If I got kicked out of Taitō-ku for whatever reason, I'd move to neighbouring Kōtō-ku … and never mind that it's the most defenceless of all Tokyo's wards. When the big one arrives, and if it were to be followed by a tsunami, the low-lying Kōtō-ku would be hit hard.

That very vulnerability – flatlands criss-crossed by small rivers and neat canals – makes it perfect for walking in all seasons. It doesn't have many train stations, and to most spoilt brat Tokyoites that equals inaccessible, and that means cherry blossom spots that are surprisingly quiet.

This morning was cool but sunny: perfect weather for a walk. It's too early for full bloom, but I could still enjoy plenty of pink. I walked from Sumidagawa to Arakawa and back. I started at Kiyosumi-Shirakawa, followed the Sendaiborigawa, turned north at Sendaiborigawakōen till I got to Onagigawa, walked back to Sarue Onshi Park, and then returned to Kiyosumi-Shirakawa.

Umibebashi


It's a very easy walk: it's flat and you're walking in a square (OK, rectangle), following rivers.  You can't get tired and you can't get lost. It took me four hours and a bit, but I didn't walk fast and I took many photos. You could probably do it in three.

That's the good news. The bad news – for overweight tourists, giggly girls in high heels and enervated pretty boys – is that you have to walk to get there. Either that, or take a taxi or a bus. There are no food stalls, no chichi restaurants, no tourists, no glitterati and zero fashionistas. It is utterly perfect.

Meguro? Later. Much later. Maybe.

(Addendum: Yes, I walked in Kōtō-ku on a Thursday morning. It's more crowded on weekends, but still not remotely as bad as, for example, Yoyogi Park. You're wondering why I'm lucky enough to have a Thursday morning free? When I don't have university classes, in other words in February, March and August, I have a very flexible schedule. Even when I teach at university, I do mostly afternoon and evening classes. Lots of walking opportunities. Happiness.)




Onagigawa doesn't have cherry trees, but the river is lined with jinchōge
(winter daphne). You're walking in the sweetest fragrance imaginable.

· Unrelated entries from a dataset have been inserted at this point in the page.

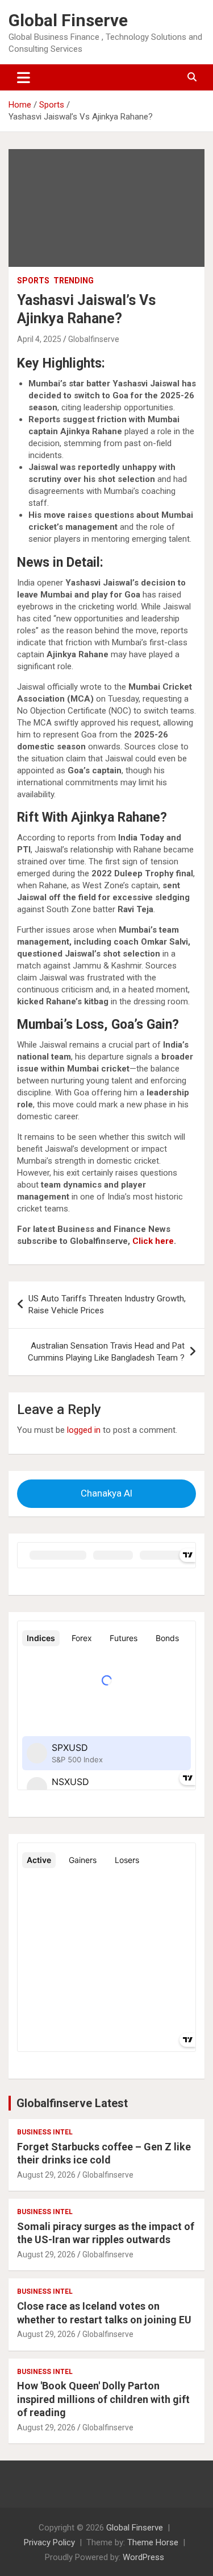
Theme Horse (152, 2542)
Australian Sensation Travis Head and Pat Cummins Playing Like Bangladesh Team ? (106, 1352)
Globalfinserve (93, 339)
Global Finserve (68, 20)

Winter daphne or jinchōge, above and below


Clover Bridge, where two rivers cross. Look what's in the background!


Sarue Onshi Park

I keep telling you: this is the best hanami spot in all of Tokyo!



Raison d'être

The biggest disadvantage of Kōtō-ku's riverside rambles is that you share it
with mamacharis with no manners and no common sense.

Good!

Kōtō-ku seems to like statues of nude women. If it's not a somewhat chubby lady, it's a chubby baby or a boy on a dolphin. Ah well. Why not?